[Input data — start]

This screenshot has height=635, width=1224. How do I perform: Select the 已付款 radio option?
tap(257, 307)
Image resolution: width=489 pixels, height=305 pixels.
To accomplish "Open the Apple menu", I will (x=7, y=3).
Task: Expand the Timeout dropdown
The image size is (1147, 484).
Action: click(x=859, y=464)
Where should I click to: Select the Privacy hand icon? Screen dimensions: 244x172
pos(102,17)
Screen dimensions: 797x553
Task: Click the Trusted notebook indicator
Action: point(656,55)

[Input data — finish]
[Input data — start]

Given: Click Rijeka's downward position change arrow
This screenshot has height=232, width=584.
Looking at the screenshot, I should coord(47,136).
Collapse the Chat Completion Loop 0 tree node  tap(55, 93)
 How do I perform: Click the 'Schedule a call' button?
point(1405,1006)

[Input data — finish]
[Input data — start]

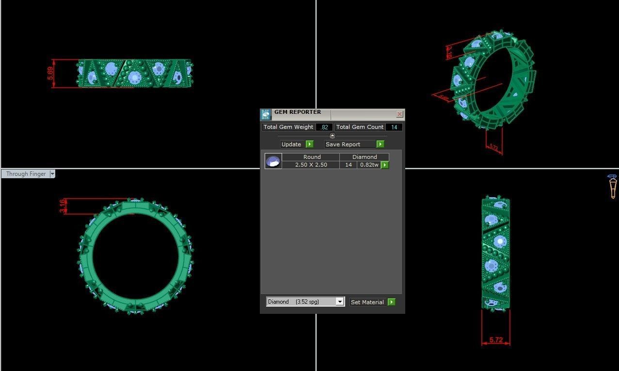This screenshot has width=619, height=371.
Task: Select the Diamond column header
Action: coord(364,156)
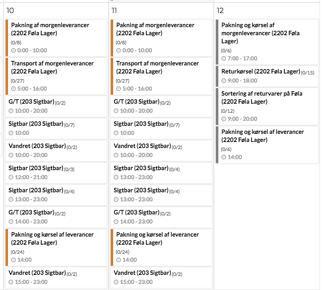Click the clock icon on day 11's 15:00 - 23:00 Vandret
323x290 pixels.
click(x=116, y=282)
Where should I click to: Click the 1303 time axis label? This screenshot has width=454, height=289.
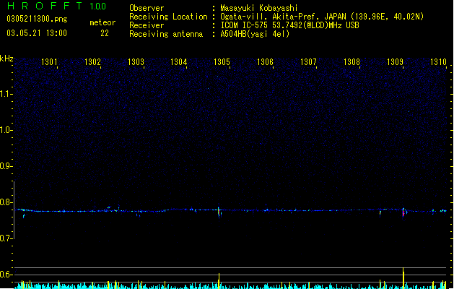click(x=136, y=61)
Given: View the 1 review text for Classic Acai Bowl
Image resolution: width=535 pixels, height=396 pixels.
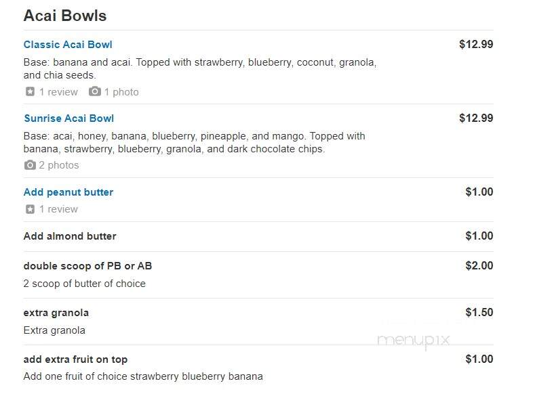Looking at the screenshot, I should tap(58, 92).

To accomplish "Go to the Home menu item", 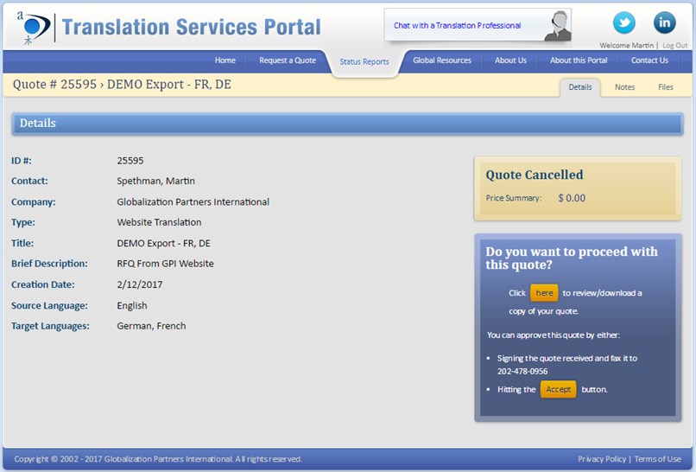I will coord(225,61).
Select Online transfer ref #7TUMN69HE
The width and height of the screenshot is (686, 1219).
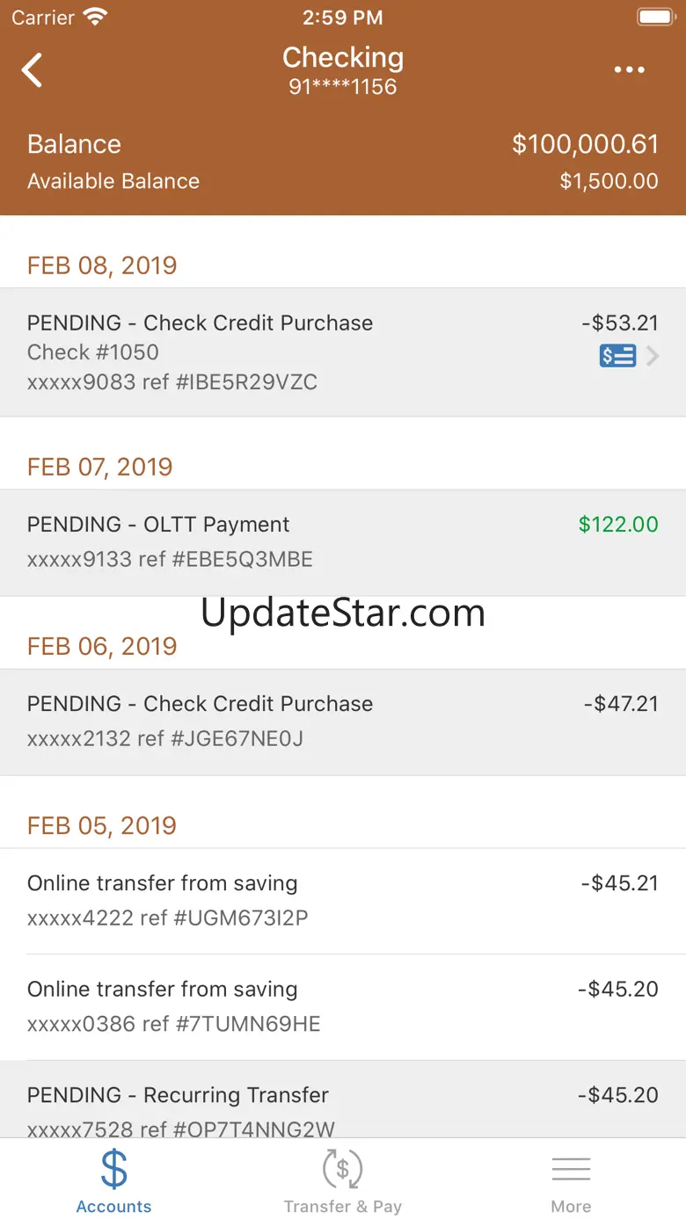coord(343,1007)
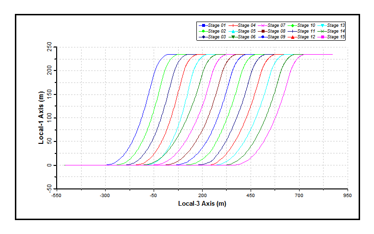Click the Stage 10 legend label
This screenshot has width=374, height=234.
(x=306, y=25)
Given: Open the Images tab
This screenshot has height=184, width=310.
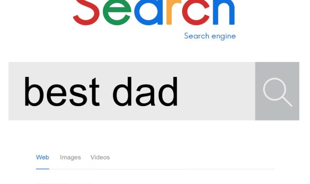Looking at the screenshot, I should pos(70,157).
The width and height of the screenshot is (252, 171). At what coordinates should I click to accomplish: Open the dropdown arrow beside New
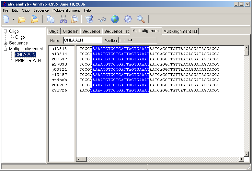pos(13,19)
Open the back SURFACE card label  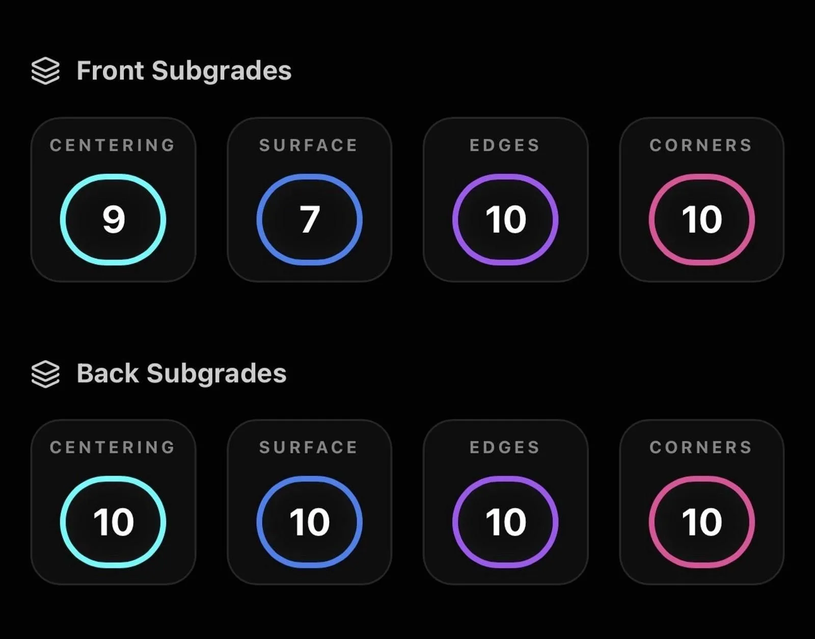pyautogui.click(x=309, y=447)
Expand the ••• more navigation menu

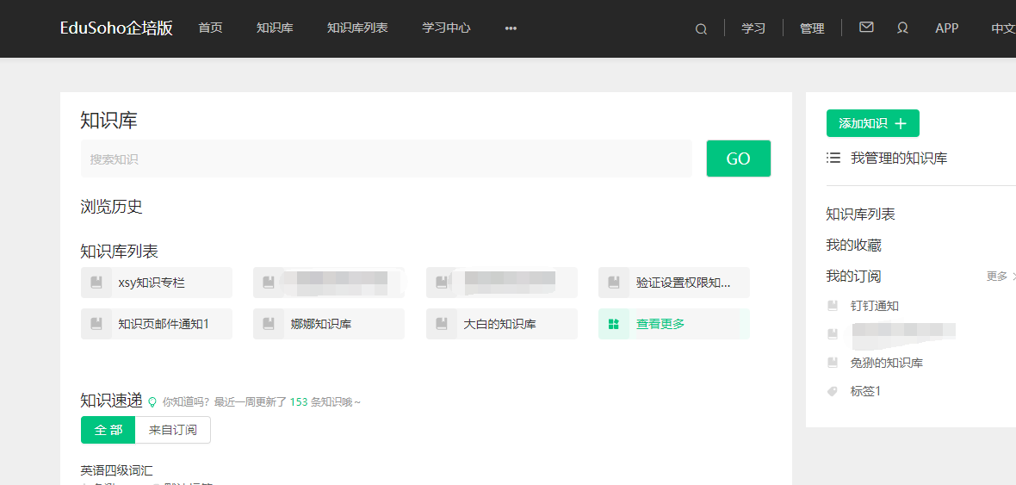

[Input data — finish]

> **Assignment**
Which lines above contain the word "Given"? Copy each of them.

> **Task response**
Given: Click Rijeka's downward position change arrow
Given: View the 1 review text for Classic Acai Bowl
Given: Open the Images tab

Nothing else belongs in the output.